• PROVIDED MATERIAL

>> Start

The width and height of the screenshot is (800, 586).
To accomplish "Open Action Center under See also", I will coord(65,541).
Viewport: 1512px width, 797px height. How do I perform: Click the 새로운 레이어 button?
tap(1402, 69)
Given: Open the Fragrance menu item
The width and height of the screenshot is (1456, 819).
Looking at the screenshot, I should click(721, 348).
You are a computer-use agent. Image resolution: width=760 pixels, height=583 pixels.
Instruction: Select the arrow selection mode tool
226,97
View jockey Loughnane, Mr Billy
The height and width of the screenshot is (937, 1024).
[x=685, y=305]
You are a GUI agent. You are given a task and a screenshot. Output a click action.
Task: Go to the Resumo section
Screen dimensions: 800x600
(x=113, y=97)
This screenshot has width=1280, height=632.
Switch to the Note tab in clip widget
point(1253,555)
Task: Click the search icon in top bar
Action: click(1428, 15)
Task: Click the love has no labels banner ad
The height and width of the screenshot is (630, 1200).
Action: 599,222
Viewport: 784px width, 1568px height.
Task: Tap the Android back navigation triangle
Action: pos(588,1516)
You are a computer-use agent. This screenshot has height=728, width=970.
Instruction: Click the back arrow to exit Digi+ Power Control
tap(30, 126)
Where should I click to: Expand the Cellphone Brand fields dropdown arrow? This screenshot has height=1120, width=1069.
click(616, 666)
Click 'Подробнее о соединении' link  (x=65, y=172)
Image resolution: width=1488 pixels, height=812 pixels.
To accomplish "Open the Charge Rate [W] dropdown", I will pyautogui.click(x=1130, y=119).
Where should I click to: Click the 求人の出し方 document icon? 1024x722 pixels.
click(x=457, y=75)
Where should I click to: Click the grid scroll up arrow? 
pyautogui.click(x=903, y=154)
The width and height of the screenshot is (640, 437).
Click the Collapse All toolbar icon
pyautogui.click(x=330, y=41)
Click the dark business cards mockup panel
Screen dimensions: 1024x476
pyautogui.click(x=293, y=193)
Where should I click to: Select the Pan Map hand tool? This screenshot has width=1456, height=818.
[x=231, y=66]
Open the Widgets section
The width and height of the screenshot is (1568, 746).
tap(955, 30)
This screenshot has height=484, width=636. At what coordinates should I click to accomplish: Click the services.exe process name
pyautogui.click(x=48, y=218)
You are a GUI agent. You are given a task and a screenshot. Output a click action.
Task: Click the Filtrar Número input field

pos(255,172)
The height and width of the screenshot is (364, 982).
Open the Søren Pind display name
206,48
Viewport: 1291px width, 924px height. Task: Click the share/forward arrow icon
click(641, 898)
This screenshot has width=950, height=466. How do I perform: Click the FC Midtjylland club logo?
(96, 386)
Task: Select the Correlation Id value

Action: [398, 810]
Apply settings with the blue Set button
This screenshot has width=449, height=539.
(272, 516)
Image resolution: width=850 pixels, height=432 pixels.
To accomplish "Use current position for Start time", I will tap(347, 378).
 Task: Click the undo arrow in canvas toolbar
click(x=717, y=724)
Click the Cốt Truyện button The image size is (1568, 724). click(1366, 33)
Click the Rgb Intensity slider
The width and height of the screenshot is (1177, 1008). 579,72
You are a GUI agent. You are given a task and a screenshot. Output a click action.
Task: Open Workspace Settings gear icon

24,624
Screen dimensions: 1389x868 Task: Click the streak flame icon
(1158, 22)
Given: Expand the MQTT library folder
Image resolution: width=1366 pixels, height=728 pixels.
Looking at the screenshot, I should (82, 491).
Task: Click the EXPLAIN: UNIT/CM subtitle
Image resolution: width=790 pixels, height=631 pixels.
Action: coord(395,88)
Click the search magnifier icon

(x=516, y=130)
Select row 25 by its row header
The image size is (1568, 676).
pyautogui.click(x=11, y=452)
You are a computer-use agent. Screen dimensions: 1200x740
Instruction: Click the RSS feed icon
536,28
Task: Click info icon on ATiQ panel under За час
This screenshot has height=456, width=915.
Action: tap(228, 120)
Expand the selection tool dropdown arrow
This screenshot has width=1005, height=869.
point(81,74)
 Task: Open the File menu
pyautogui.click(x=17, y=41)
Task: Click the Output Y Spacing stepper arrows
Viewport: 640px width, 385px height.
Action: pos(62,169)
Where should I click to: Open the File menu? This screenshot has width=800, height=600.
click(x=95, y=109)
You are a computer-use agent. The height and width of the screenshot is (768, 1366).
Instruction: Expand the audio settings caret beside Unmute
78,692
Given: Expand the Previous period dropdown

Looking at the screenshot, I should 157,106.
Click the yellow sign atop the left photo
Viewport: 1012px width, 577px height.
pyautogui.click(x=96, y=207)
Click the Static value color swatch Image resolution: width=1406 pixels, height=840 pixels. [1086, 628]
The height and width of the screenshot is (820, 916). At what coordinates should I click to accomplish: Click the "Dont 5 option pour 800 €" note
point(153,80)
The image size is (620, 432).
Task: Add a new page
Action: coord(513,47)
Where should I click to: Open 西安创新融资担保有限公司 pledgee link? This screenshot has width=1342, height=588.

>> End

• AIM
Please rewrite the items from the line holding "Given: Expand the Previous period dropdown" through the end of the items, inclusive, replacing "yellow sign" with "orange sign" and changing nothing else.

• COMPLETED TASK
Given: Expand the Previous period dropdown

Looking at the screenshot, I should 157,106.
Click the orange sign atop the left photo
Viewport: 1012px width, 577px height.
pyautogui.click(x=96, y=207)
Click the Static value color swatch Image resolution: width=1406 pixels, height=840 pixels. [1086, 628]
The height and width of the screenshot is (820, 916). At what coordinates should I click to accomplish: Click the "Dont 5 option pour 800 €" note
point(153,80)
The image size is (620, 432).
Task: Add a new page
Action: coord(513,47)
Where should I click to: Open 西安创新融资担保有限公司 pledgee link? This screenshot has width=1342, height=588.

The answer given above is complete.